We found that the ventral striatum and medial prefrontal cortex were equivalently engaged across age during social reinforcement learning. This finding is consistent with other reinforcement learning studies (van den Bos et al., 2012) and suggests that fundamental reinforcement learning mechanisms support social reinforcement learning from late childhood to adulthood. Adolescents’ lower positive learning rates, in conjunction with findings of common activation across age in reward-related circuitry, indicate that adolescents are not simply influenced by peers because they find their feedback more reinforcing. Likeability ratings also did not interact with age, suggesting that the perceived value of peers based on reinforcement history was equivalent for children, adolescents, and adults. Rather, the heightened activity in the insular cortex and regions within response planning circuitry of adolescents may suggest an affective-motivational sensitivity toward any peer approval.

Our analysis approach modeled an ideal function that peaks at 15 and 16 years of age in the behavioral and imaging data, respectively. Thus, the continuous analyses of age are not optimized to directly compare subgroups of adolescents. Recent studies of reinforcement and social cognition have shown increased sensitivity in affective-motivational circuitry in early versus late adolescence (Engelmann, Moore, Monica Capra, & Berns, 2012; Pfeifer & Blakemore, 2012). Visual inspection of the scatterplots in Figs. 2, 4, and 5 suggests that the naturally occurring peak/trough in age analyses consistently falls in late adolescence, consistent with prior research on adolescent social sensitivity (Somerville et al., 2013). However, more work will be required to further specify the ages of greatest social sensitivity during the adolescent years. Generally, our findings are consistent with recent models of adolescent development that propose adolescent-specific increases in the motivational salience of peers, thereby influencing neural circuitry function and, in turn, increasing sensitivity to peer approval and learning in the adolescent (Crone & Dahl, 2012; Somerville, 2013).
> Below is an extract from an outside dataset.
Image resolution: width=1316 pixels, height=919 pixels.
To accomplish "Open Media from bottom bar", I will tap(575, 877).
In conclusion, we show an adolescent-specific effect of positive social feedback from peers on learning and neural activation patterns. Differing amounts of positive reinforcement enhanced learning in children and adults, whereas adolescents were motivated by all positive peer feedback, even from the least reinforcing peer. Adolescents’ sensitivity to peer approval has important implications for understanding how peers influence adolescents to make both good and bad choices (Chen et al., 2000; Luthar & D'Avanzo, 1999; Wentzel & Caldwell, 1997), as well as the effects that peers have on adolescent health outcomes such as self-esteem, mental health, and school adjustment (Bishop & Inderbitzen, 1995; Laird et al., 2001). Ultimately, adolescents’ response to positive social signals may inform the development of interventions that target risky behaviors that occur in the presence of peers.